> [WORK ITEM]: From the line that contains "This screenshot has" down to the last line of the listing below, reproduce each line exactly but not the pictures.

# # # # #

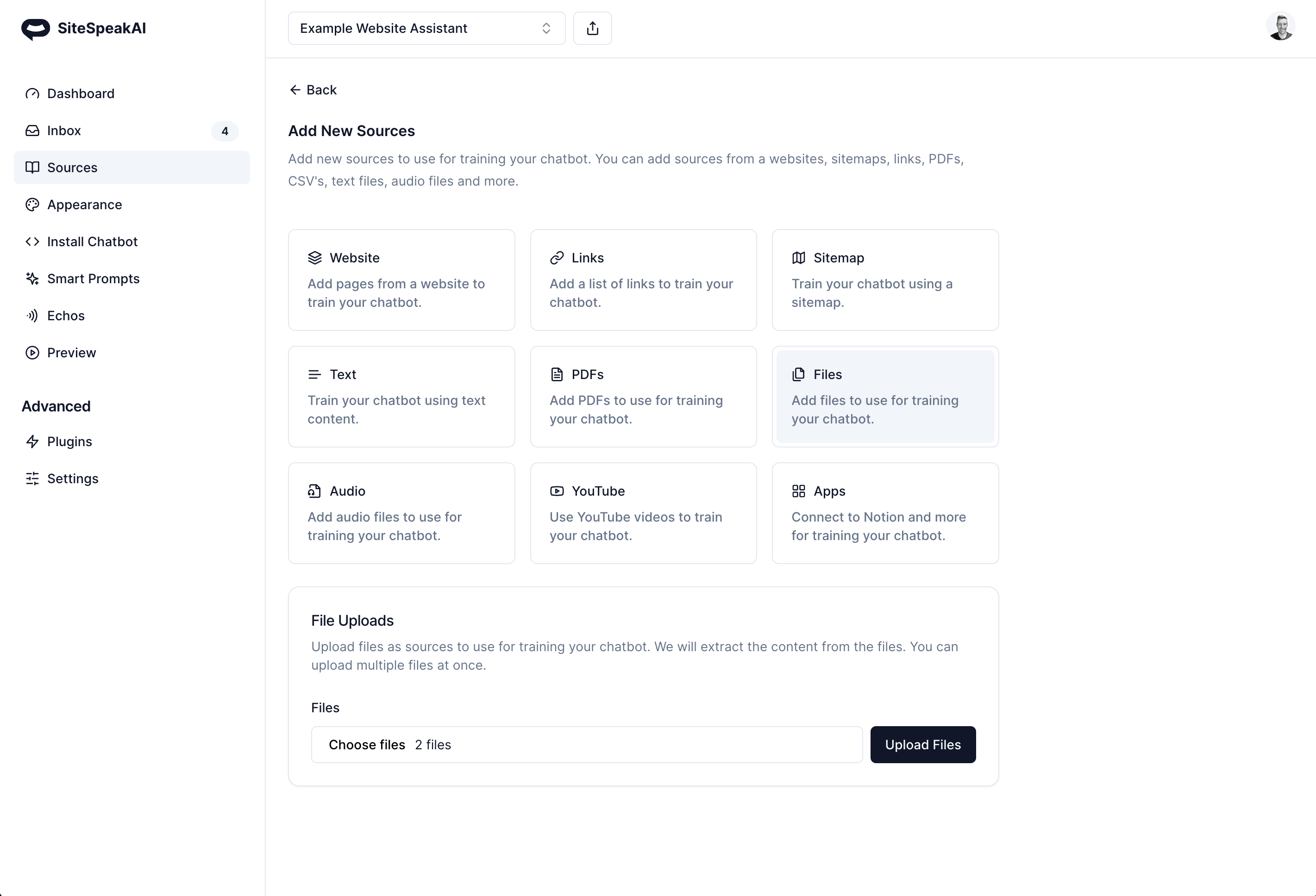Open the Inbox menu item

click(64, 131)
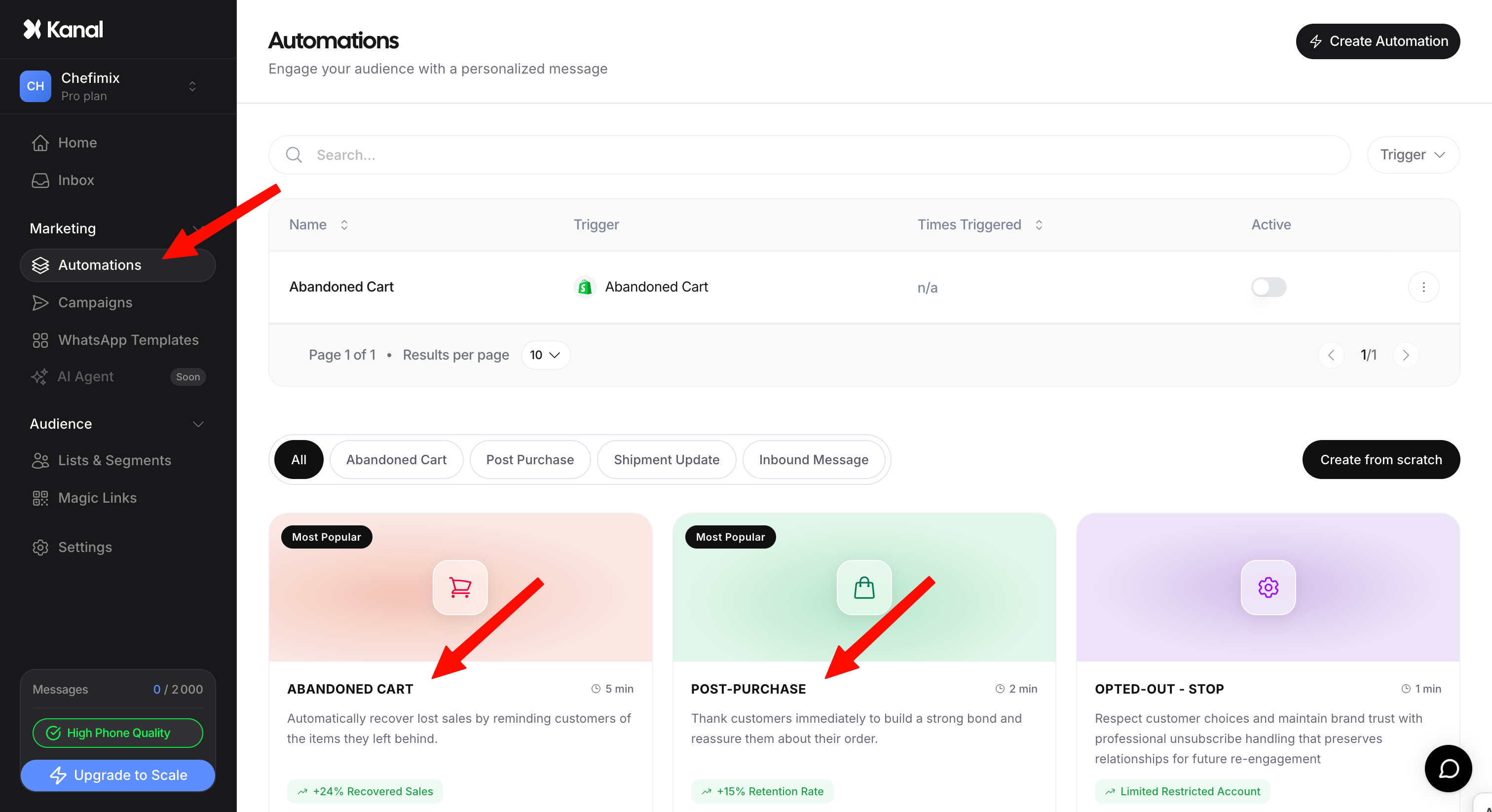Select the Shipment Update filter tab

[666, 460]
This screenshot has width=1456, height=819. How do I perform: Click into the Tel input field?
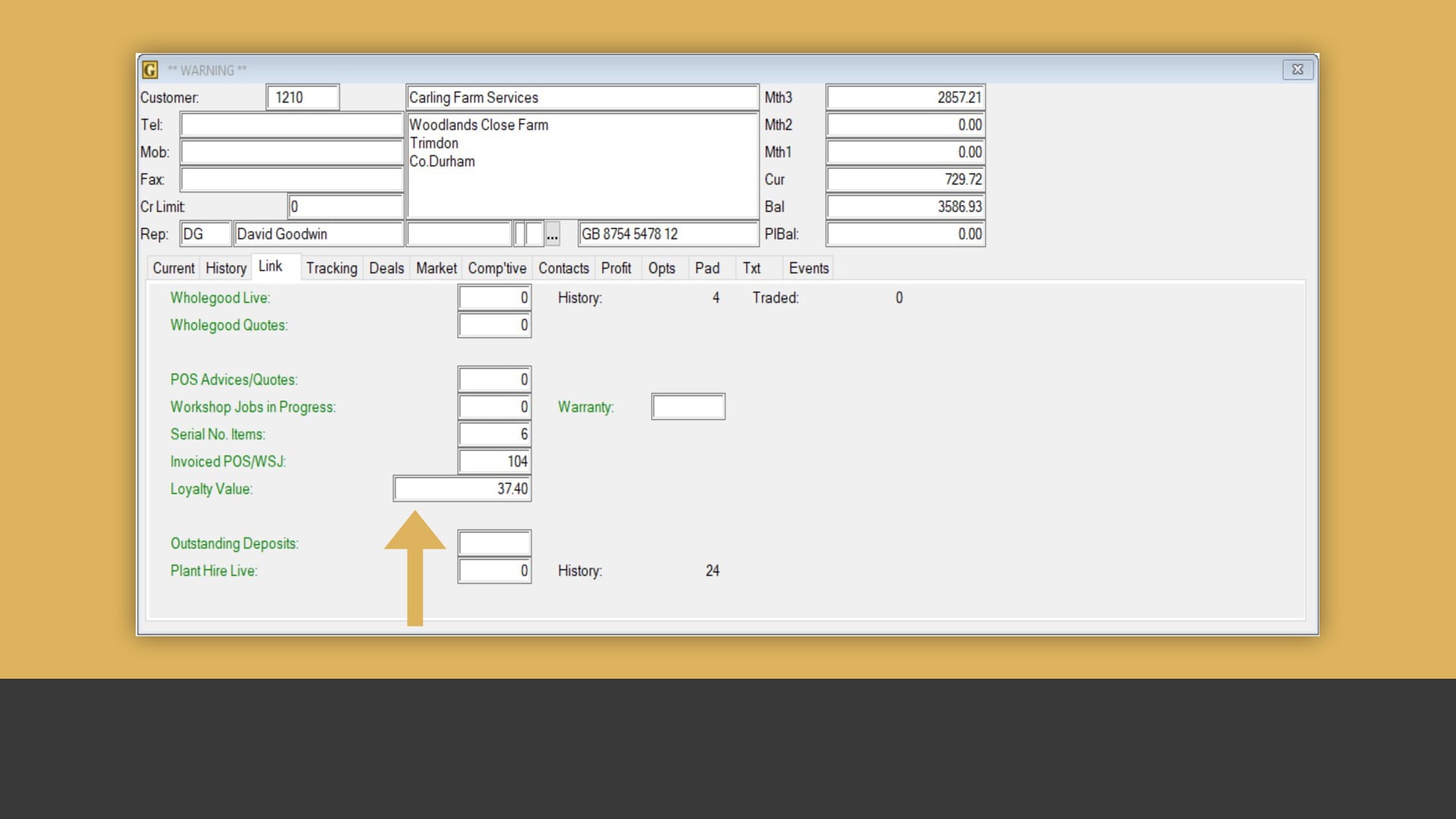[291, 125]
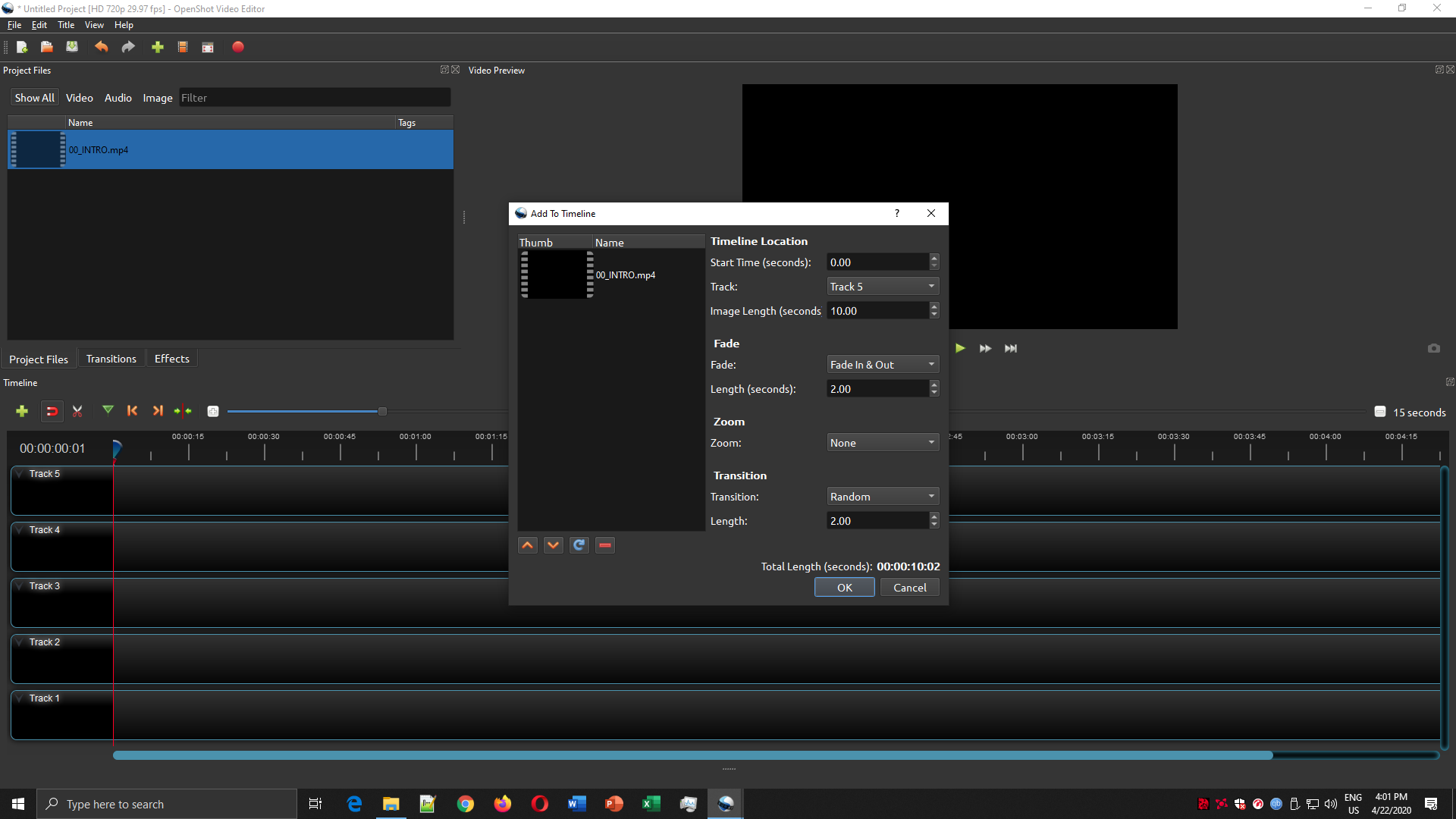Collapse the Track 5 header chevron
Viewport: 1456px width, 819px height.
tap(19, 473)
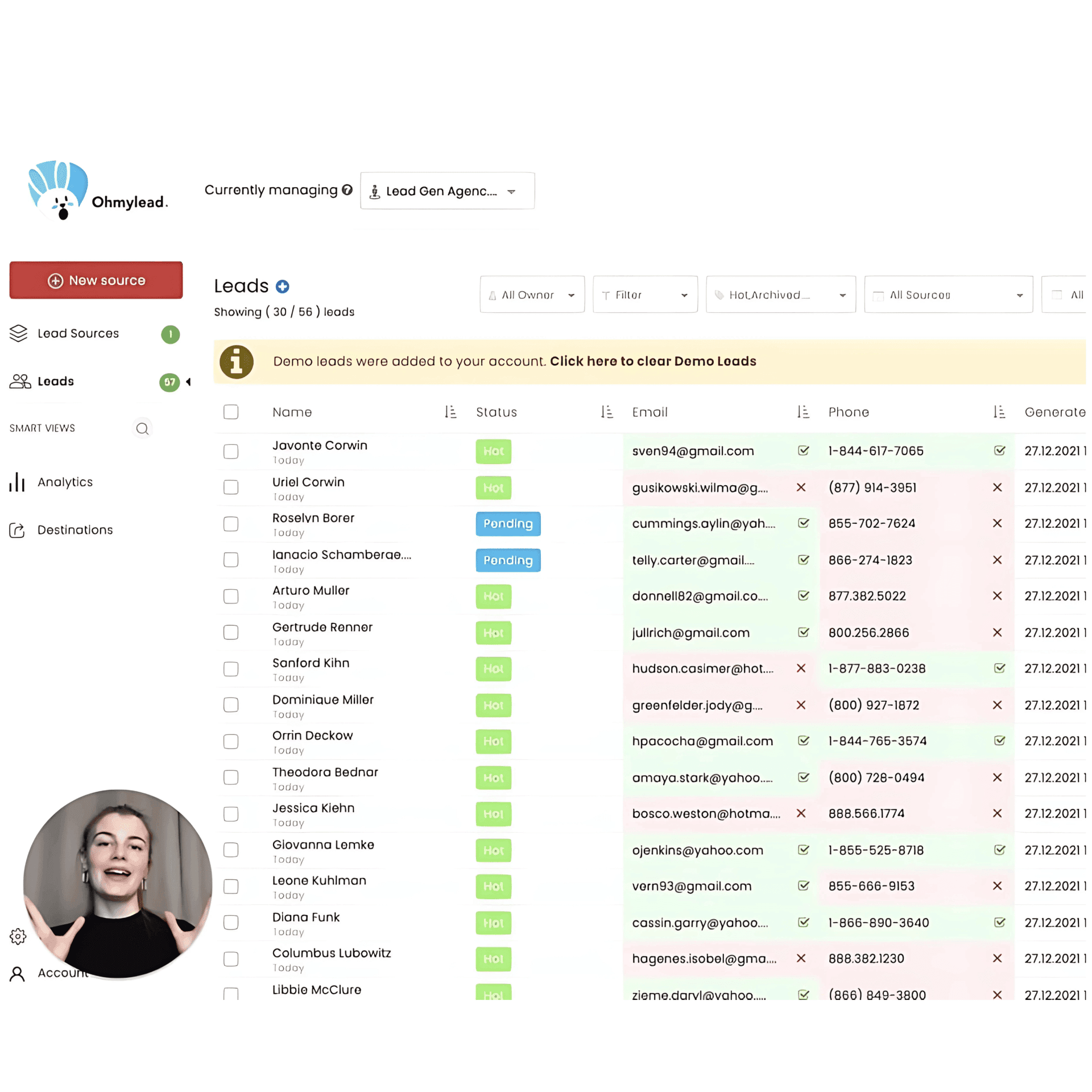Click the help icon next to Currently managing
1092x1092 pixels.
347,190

# # # # #

> [RESULT OF THIS EXERCISE]:
This screenshot has width=1456, height=819. How do I perform: Click into the Tel input field?
[291, 125]
Collapse the Track 5 header chevron
Viewport: 1456px width, 819px height.
tap(19, 473)
Click the help icon next to Currently managing
1092x1092 pixels.
347,190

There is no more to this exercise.